# TASK REQUIREMENTS
Your answer should hold only the lines from the one with "Task: Click the" through the end of the records, repeated exactly and minus any pictures.

# TASK MATERIAL
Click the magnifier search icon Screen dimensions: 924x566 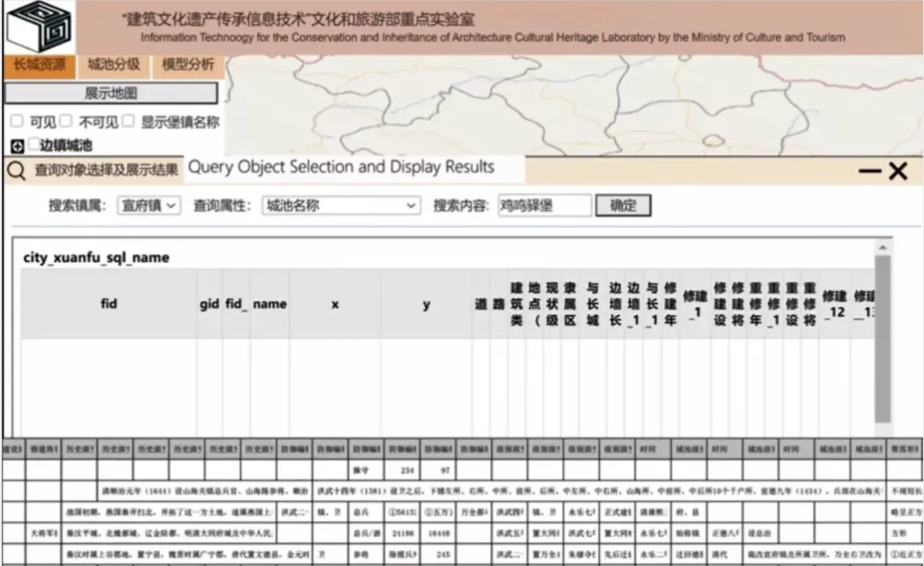coord(15,170)
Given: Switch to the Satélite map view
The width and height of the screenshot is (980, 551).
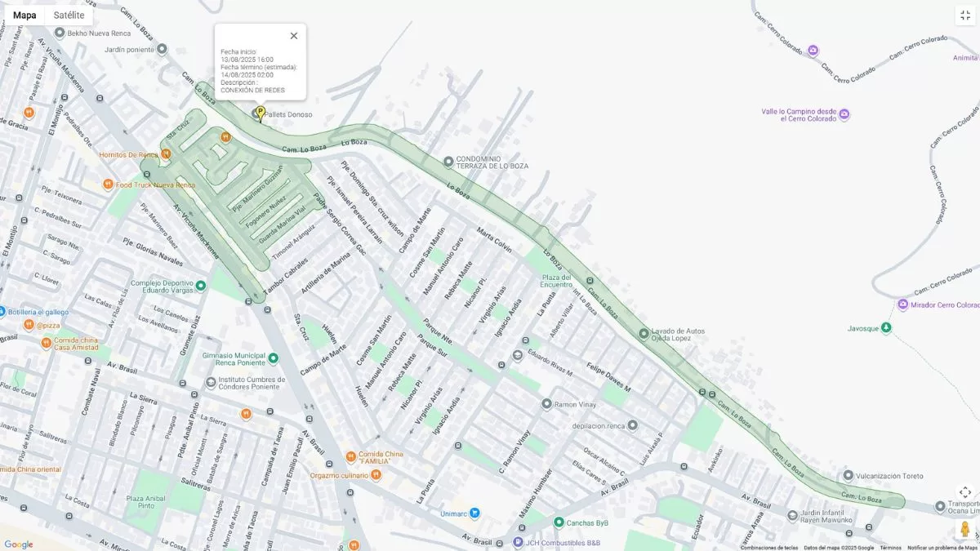Looking at the screenshot, I should 69,15.
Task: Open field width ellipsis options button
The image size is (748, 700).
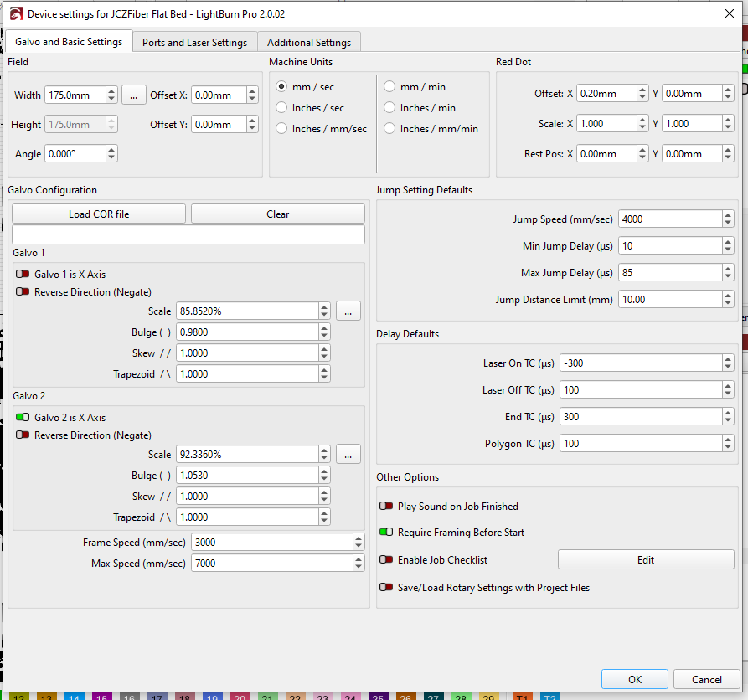Action: pos(134,95)
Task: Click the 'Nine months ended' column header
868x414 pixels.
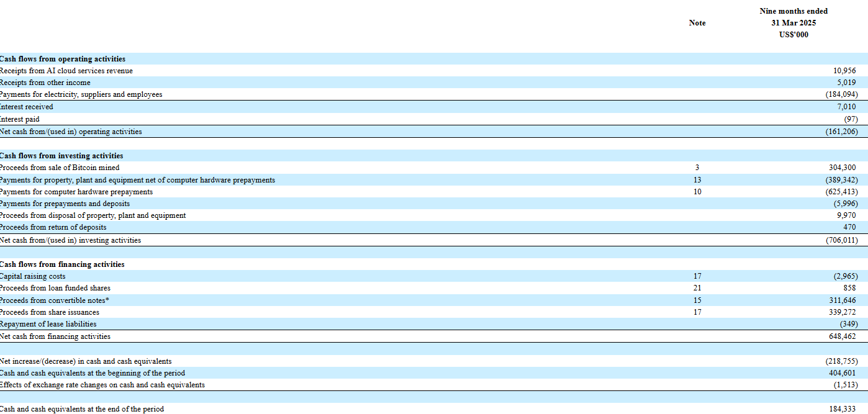Action: click(x=793, y=11)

# TASK RESPONSE
Task: Click the 'Nine months ended' column header
868x414 pixels.
Action: click(x=793, y=11)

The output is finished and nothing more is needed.